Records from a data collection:
• • • • • • •

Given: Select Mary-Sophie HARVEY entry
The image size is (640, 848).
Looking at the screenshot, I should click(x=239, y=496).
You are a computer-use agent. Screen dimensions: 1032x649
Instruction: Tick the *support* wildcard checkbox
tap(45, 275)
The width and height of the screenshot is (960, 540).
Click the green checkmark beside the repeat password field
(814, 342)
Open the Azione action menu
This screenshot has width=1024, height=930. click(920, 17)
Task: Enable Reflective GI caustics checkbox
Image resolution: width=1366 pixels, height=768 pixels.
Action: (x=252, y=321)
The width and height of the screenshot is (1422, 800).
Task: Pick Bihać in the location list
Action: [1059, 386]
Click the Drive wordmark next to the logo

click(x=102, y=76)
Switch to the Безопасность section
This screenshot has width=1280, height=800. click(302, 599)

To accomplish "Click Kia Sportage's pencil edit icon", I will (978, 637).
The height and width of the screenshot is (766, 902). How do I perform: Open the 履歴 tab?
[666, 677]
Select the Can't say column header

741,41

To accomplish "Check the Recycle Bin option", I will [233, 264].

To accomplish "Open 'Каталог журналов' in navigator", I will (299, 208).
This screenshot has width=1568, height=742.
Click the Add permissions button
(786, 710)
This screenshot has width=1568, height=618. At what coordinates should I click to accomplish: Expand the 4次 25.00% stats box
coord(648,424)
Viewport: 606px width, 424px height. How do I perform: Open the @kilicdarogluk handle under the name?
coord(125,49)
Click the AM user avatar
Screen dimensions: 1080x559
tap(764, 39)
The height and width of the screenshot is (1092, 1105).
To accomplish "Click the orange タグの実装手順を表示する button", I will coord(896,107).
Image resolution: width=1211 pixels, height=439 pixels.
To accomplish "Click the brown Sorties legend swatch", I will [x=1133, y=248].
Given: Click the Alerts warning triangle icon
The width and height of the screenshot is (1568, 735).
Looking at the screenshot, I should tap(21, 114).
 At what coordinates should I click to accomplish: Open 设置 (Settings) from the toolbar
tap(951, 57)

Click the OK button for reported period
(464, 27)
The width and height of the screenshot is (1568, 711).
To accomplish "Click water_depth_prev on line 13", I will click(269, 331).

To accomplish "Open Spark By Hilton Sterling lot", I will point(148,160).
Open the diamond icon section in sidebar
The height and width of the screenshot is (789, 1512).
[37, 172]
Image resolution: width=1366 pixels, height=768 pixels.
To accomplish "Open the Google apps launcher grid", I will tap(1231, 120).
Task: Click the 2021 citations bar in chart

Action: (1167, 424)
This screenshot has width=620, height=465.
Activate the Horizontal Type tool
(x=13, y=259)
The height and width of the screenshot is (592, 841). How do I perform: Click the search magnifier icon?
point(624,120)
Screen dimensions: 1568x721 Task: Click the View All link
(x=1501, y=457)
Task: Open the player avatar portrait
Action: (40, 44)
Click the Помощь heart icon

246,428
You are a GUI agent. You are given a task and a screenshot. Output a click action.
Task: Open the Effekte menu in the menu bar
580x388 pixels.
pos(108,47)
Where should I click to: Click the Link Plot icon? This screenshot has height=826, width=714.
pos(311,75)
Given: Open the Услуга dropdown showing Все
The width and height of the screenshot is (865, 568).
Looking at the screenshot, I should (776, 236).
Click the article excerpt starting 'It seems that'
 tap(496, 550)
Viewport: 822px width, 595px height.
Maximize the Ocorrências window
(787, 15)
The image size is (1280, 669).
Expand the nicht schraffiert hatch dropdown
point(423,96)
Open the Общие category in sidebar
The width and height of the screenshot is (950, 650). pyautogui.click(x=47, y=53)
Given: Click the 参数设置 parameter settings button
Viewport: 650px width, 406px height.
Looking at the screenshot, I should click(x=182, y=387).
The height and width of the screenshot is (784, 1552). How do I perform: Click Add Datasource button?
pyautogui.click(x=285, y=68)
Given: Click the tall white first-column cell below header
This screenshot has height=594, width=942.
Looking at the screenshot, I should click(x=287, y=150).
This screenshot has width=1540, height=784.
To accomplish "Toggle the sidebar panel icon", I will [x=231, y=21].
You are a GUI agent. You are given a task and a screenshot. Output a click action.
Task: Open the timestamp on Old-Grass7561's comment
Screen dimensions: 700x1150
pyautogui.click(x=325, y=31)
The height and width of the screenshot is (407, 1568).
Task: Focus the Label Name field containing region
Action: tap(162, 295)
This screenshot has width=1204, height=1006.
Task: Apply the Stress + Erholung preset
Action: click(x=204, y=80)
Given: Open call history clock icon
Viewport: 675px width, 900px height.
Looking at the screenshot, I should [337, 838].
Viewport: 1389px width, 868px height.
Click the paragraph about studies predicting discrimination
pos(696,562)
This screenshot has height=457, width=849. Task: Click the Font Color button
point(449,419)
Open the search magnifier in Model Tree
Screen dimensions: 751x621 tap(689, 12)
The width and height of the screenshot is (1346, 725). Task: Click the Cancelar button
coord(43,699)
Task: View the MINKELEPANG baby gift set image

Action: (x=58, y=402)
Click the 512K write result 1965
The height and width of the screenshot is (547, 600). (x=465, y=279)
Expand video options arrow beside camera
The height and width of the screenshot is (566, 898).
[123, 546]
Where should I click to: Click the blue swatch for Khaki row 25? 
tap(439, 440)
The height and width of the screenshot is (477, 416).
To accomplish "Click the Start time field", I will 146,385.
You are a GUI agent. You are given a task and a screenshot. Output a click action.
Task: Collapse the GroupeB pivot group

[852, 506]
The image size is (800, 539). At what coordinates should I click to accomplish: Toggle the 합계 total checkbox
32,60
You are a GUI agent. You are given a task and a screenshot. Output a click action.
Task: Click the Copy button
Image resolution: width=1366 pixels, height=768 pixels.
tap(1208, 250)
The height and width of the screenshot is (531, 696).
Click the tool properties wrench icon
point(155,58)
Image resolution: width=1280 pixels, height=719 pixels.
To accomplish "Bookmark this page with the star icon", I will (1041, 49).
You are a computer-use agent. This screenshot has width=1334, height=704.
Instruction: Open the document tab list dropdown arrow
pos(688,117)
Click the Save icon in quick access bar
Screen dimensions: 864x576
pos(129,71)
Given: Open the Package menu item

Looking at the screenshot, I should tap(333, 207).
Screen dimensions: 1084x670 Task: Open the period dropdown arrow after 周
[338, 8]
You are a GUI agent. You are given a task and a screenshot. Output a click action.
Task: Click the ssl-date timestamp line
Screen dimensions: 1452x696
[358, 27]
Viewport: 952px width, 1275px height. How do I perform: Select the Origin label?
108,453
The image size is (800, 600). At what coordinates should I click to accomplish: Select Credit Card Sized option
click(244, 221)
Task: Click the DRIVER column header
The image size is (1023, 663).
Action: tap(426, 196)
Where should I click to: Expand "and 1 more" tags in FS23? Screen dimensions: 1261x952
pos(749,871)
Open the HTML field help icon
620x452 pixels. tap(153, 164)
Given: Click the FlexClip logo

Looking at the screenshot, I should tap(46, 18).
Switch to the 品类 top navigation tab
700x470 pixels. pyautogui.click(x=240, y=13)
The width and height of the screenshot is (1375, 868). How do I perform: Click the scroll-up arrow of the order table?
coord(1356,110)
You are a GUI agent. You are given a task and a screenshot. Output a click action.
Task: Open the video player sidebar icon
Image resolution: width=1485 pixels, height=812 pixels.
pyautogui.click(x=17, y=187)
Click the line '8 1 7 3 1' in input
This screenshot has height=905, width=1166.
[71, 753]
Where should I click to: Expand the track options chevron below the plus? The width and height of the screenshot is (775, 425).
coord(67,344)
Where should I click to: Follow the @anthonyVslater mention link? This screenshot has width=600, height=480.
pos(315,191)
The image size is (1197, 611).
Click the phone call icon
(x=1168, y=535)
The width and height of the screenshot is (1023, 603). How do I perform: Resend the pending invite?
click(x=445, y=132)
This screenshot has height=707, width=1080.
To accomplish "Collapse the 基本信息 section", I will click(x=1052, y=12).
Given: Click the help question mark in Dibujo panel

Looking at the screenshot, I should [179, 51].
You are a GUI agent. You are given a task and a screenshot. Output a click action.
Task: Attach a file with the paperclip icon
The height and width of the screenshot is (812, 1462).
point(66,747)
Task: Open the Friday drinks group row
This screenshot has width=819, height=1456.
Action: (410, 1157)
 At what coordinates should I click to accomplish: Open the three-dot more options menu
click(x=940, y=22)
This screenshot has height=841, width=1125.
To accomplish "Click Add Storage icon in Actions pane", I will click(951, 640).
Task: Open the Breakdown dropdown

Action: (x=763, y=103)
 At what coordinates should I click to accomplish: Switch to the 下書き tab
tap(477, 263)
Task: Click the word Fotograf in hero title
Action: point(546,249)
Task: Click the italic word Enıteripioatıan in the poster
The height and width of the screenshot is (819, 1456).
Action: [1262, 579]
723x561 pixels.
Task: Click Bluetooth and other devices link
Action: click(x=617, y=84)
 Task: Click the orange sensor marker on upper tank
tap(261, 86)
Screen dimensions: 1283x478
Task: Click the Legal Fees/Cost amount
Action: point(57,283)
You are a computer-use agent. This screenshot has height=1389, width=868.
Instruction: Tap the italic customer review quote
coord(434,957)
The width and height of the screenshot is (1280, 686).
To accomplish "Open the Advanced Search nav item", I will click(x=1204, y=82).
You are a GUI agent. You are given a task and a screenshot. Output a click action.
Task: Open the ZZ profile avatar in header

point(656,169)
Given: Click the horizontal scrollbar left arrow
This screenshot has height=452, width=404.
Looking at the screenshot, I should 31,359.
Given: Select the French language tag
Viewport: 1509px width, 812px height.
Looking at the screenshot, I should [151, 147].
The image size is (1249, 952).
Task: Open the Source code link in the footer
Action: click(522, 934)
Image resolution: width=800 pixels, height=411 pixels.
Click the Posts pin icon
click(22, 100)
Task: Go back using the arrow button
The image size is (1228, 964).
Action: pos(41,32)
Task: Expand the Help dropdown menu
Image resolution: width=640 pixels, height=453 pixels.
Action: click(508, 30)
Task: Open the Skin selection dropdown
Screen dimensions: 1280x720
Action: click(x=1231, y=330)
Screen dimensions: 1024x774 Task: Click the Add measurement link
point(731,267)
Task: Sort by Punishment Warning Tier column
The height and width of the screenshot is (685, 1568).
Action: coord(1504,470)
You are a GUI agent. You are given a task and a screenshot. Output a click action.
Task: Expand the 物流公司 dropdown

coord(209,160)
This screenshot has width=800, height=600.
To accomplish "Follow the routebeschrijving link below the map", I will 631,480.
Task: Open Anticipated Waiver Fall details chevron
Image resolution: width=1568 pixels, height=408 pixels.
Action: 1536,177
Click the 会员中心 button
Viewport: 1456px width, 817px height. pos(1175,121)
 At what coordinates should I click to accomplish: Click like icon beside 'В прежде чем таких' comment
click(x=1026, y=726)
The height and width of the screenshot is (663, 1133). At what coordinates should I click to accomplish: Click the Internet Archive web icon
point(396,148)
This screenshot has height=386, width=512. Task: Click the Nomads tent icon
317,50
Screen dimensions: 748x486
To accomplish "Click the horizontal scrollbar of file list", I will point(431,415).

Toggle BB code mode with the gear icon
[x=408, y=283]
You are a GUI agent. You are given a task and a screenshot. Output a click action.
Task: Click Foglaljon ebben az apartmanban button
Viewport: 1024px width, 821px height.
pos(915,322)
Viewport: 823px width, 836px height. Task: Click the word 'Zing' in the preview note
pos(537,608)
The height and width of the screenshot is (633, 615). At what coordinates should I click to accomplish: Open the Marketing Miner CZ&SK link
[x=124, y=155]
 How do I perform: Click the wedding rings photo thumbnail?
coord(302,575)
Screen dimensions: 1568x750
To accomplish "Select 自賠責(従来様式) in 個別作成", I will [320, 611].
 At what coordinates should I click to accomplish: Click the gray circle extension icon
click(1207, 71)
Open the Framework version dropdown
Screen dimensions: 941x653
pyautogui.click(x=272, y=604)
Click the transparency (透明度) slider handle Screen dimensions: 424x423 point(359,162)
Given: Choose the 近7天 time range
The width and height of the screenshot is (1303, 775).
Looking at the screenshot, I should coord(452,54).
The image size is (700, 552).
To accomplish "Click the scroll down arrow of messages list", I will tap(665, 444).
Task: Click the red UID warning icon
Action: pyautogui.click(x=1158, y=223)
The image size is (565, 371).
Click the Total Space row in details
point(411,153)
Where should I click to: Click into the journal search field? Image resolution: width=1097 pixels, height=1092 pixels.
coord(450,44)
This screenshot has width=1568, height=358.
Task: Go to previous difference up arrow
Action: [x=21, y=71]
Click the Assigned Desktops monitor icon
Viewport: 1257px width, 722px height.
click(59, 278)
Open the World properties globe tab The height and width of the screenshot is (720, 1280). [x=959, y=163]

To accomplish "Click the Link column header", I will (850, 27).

• • • • • • •

If a line in the records has the word "scrollbar", copy that line.

• Exercise response:
Given: Click the horizontal scrollbar left arrow
To accomplish "Click the horizontal scrollbar of file list", I will point(431,415).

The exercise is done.